Signed August 30, 2007.

KATHERINE l. SMITH
Administrative Law Judge
STATE OFFICE OF ADMINISTRATIVE HEARINGS

  1. Effective September 1, 2005, the functions of the Commission were transferred to the newly-created Division of Workers’ Compensation of the Texas Department of Insurance.
  2. Two Vista entities are represented in this proceeding: Vista Healthcare, Inc., which operated an ASC in Pasadena and Vista Surgical Center, which operated an ASC in Houston.
  3. Also known as Zenith Insurance Company.
  4. Because the cases were heard together, the ALJ is issuing a single decision in the five above-captioned cases.
  5. Tex. Lab. Code Ann. § 401.011(19) and (31). Unless otherwise noted, all cites to statutes and rules are to those in effect in 2001—during the relevant time periods at issue in this case.

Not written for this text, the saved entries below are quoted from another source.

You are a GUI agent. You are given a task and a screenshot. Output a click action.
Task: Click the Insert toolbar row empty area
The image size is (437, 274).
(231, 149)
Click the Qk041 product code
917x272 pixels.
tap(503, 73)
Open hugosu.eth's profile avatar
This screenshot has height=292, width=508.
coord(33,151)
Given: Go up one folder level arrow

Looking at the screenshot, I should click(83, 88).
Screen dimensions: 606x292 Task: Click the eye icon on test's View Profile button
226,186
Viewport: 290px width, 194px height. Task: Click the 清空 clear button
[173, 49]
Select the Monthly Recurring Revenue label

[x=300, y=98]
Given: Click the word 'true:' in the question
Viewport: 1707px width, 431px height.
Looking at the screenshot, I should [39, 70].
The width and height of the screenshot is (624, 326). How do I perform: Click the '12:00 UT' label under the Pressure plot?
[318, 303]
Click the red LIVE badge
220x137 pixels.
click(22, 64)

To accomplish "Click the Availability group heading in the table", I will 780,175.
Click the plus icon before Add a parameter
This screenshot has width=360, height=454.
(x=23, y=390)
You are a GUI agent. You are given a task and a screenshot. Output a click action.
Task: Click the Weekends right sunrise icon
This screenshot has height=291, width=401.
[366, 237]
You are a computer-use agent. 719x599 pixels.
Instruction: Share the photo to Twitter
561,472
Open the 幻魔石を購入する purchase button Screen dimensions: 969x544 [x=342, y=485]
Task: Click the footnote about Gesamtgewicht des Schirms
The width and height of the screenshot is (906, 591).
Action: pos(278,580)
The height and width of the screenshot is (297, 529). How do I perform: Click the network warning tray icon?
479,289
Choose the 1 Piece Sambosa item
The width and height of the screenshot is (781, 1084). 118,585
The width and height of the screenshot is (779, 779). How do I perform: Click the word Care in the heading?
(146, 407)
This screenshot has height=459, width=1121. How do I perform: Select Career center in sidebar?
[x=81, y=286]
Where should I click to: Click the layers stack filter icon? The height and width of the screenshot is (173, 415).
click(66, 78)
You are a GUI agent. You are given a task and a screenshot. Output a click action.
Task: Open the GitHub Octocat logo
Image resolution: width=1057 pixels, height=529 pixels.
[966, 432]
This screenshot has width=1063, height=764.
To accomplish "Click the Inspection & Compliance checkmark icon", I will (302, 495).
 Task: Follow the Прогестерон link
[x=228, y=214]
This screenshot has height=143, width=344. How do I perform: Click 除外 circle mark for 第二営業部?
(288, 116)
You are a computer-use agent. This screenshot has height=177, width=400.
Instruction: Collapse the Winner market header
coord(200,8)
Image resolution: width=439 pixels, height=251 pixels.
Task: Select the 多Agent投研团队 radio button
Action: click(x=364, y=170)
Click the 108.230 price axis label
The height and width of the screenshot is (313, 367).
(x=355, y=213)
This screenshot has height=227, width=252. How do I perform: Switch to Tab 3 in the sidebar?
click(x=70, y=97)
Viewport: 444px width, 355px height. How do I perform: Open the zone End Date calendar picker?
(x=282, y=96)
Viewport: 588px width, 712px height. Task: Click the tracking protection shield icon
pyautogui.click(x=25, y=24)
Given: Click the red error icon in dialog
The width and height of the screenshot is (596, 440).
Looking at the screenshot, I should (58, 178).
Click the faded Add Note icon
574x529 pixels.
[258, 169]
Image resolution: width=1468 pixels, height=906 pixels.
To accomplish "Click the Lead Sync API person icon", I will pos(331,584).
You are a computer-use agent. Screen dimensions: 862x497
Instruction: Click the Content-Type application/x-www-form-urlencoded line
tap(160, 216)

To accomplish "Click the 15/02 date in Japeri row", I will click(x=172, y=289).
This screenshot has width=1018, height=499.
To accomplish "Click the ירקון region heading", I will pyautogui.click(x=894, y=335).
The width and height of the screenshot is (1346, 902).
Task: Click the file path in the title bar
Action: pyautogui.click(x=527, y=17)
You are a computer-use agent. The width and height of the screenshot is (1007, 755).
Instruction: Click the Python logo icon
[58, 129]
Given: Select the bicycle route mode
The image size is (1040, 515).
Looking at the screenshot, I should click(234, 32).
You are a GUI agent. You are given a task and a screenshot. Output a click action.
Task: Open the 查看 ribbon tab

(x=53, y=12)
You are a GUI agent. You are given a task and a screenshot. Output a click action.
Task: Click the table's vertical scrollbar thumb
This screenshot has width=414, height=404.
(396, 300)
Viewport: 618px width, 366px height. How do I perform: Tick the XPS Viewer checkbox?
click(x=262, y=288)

  6. § 413.011(d) of the Act.
  7. 28 TAC § 134.1(f).
  8. 28 TAC § 133.1(a)(8).
  9. 28 TAC § 133.305(e)(1)(F).
  10. Ms. Wincher is employed by Doctors’ Practice Management where she is responsible for billing, collections, medical dispute resolutions, and processing of admissions on behalf of Vista and other health care providers.
  11. Vista Ex. 8 at VHI 55-56, Docket No. 453-05-1533.M4.
  12. Vista Ex. 4 at VHI 26, 31, Docket No. 453-05-1533.M4.
  13. Vista Ex. 10 at 51, Docket No. 453-05-1533.M4.
  14. Vista Ex. 10 at 2, ln. 42, Docket No. 453-05-1533.M4. See also lns. 52 and 60, showing overpayments of 110% and 129%.
  15. Vista Ex. 10, at 9, ln. 339, Docket No. 453-05-1533.M4.
  16. 22 Tex. Reg. at 6262, 6268, and 6276 (1997).
  17. The findings and conclusions apply to each of the cases involved. Because the outcome of this case does not rest on any claimant-specific circumstances, the ALJ makes no specific findings related to the individual claimants or their injuries.